Personal information
- Full name: Robert Martin
- Born: c. 1853 Cupar, Scotland
- Died: 9 March 1917 (aged 64) Strathkinness, Scotland
- Sporting nationality: Scotland

Career
- Status: Professional

Best results in major championships (wins: 2)
- Masters Tournament: NYF
- PGA Championship: DNP
- U.S. Open: DNP
- The Open Championship: Won: 1876, 1885

= Bob Martin (golfer) =

Scottish golfer (c.1853–1917)

Robert Martin (c. 1853 – 9 March 1917) was a Scottish golfer from St Andrews. He was runner-up in The Open Championship at Prestwick in 1875 and he won the Open at St Andrews in 1876 and 1885.

==Career==
Martin was born at Cupar, Scotland, circa 1853.

Martin was a frequent competitor in The Open Championship in the late 19th century. In total, he had ten top-10 finishes including wins in the 1876 and 1885 Open Championship tournaments.

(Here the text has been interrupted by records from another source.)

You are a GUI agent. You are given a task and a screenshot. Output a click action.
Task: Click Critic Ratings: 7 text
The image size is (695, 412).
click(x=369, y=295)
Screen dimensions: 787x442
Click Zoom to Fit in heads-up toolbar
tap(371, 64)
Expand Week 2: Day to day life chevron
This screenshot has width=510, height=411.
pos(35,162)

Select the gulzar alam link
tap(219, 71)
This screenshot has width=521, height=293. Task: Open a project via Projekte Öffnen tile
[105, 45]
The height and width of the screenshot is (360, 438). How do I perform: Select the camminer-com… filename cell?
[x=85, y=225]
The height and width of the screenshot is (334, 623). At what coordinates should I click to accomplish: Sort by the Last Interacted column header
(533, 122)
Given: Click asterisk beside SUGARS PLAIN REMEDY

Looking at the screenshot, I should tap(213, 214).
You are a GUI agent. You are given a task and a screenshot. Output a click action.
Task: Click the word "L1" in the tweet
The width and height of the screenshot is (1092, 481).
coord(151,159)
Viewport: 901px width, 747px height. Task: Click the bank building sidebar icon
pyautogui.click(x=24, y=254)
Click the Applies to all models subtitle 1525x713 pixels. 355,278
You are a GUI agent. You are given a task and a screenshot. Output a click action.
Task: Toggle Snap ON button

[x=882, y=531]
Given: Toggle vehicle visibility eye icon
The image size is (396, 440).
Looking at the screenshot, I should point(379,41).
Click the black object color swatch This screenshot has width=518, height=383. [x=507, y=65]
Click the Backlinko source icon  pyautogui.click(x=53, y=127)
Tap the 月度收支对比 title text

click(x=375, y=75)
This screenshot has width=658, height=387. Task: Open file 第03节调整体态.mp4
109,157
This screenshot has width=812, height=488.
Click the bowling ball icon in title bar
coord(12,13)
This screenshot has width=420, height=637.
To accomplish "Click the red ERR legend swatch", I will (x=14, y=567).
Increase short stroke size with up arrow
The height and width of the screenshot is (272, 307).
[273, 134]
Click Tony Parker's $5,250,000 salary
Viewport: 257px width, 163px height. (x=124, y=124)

He died on 9 March 1917 at Strathkinness, Scotland, of pulmonary tuberculosis.

==Major championships==

===Wins (2)===

| Year | Championship | 18 holes | Winning score | Margin | Runner-up |
|---|---|---|---|---|---|
| 1876 | The Open Championship | Tied for lead | 86-90=176 | Playoff ^{1} | SCO Davie Strath |
| 1885 | The Open Championship (2) | 1 shot deficit | 84-87=171 | 1 stroke | SCO Archie Simpson |

^{1} Strath failed to participate in the playoff, so Martin won by default.

===Results timeline===

| Tournament | 1873 | 1874 | 1875 | 1876 | 1877 | 1878 | 1879 |
|---|---|---|---|---|---|---|---|
| The Open Championship | T9 | 4 | 2 | 1 | T8 | T4 | 17 |

| Tournament | 1880 | 1881 | 1882 | 1883 | 1884 | 1885 | 1886 | 1887 | 1888 | 1889 |
|---|---|---|---|---|---|---|---|---|---|---|
| The Open Championship |  | 4 | T3 |  |  | 1 |  | 2 | T15 |  |

| Tournament | 1890 | 1891 | 1892 | 1893 | 1894 | 1895 |
|---|---|---|---|---|---|---|
| The Open Championship |  | T32 |  |  |  | WD |

Note: Martin played only in The Open Championship.